In a surprising move, four Asian-American groups have petitioned the Supreme Court to end race-based college admission decisions claiming they discriminate against Asian applicants.

This move is counter to the stance most Asian-American advocacy groups typically take and argues that using race as a factor in admission leaves Asians out in the cold.

Inside Higher Ed has more information on the brief:

“Admission to the nation’s top universities and colleges is a zero-sum proposition. As aspiring applicants capable of graduating from these institutions outnumber available seats, the utilization of race as a ‘plus factor’ for some inexorably applies race as a ‘minus factor’ against those on the other side of the equation. Particularly hard-hit are Asian-American students, who demonstrate academic excellence at disproportionately high rates but often find the value of their work discounted on account of either their race, or nebulous criteria alluding to it,” says the brief.

It was filed on behalf of the 80-20 National Asian-American Educational Foundation, the National Federation of Indian American Associations, the Indian American Forum for Political Education, the Global Organization of People of Indian Origin and the Louis D. Brandeis Center for Human Rights Under Law. 

The brief focuses heavily on research studies such as the work that produced the 2009 book, No Longer Separate, Not Yet Equal: Race and Class in Elite College Admission and Campus Life

The book suggested that private institutions essentially admit black students with SAT scores 310 points below those of comparable white students. And the book argued that Asian-American applicants need SAT scores 140 points higher than those of white students to stand the same chances of admission.

Several Asian-American groups — the Asian Pacific American Legal Center, the Asian American Justice Center, Asian American Institute, and Asian Law Caucus — have filed briefs opposing getting rid of raced-based admission practices. These groups argue that Asian-Americans have benefited from such programs and that the problem with college admissions isn’t that black and Latino students take spots from Asians, but that the system has become hyper competitive.

The news of this brief comes on the heels of a new study by the Pew Center, which held Asian Americans up as a sort of model minority, with higher education rates and incomes than their peers. However the study was published, many Asian Americans have been very vocal about the fact that their community isn’t monolithic and still faces very real challenges such a poverty.

Source data

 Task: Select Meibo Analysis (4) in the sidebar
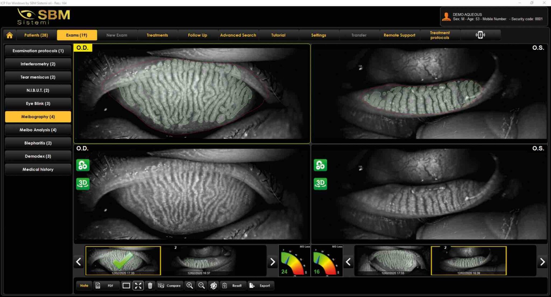pos(38,130)
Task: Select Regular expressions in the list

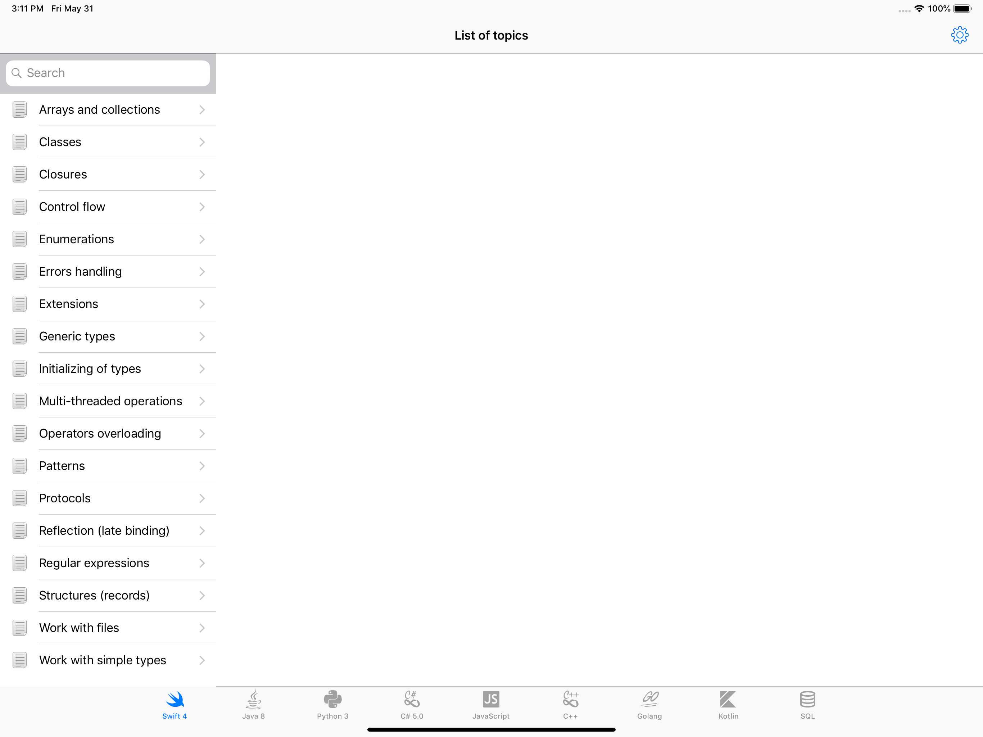Action: click(94, 563)
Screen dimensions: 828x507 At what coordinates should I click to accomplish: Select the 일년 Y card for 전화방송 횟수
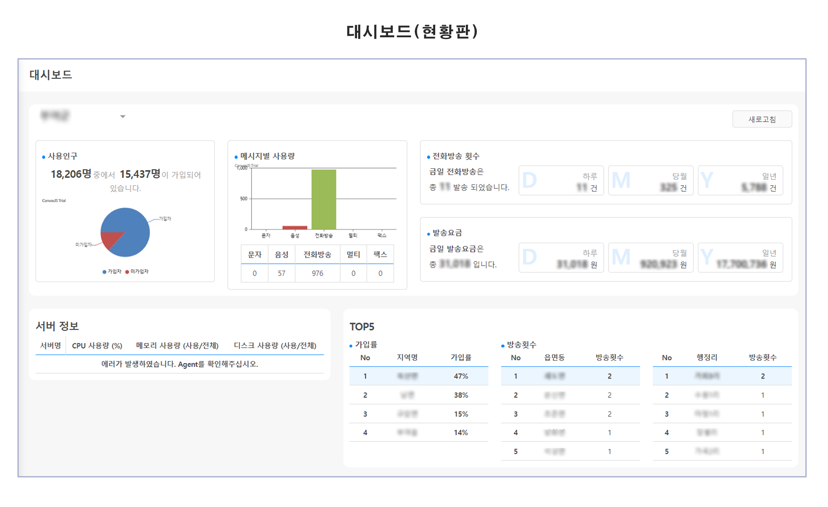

EXERCISE REQUIREMENTS =
- a) According to the admissions article, how much higher do Asian-American applicants' SAT scores need to be than those of white students to stand the same chances of admission?
- b) Return the passage of the admissions article from "The book suggested" to "chances of admission.".
- c) Carry the admissions article forward, picking up after its final sentence.
The source data has no connection to the admissions article.

IN RESPONSE =
- a) 140 points higher.

- b)
The book suggested that private institutions essentially admit black students with SAT scores 310 points below those of comparable white students. And the book argued that Asian-American applicants need SAT scores 140 points higher than those of white students to stand the same chances of admission.

- c)
The brief filed by the Asian-American groups is just one of three challenges to race-based admission policies the Supreme Court is considering. It will interesting to see how the highly partisan court decides in the coming year.

  • Ravi

    This appears to be a very different position from your earlier statements. Earlier you seemed to question the validity of an argument for A.A. on the basis of reparations saying:

    “Am I to understand that you select contributors rationalize A.A. as being some sort of a reparation or consolation for years of systematic racism and past slavery? So in that sense, the US should only apply A.A. to Black American descendants of African slaves? Black Americans who’s families came to the US through immigration should be excluded? In the same thought process, than shouldn’t a Japanese American descendant of Japanese people forced into internment camps during WWII take precedent over a 2nd generation Haitian American? If not, then your argument falls apart.”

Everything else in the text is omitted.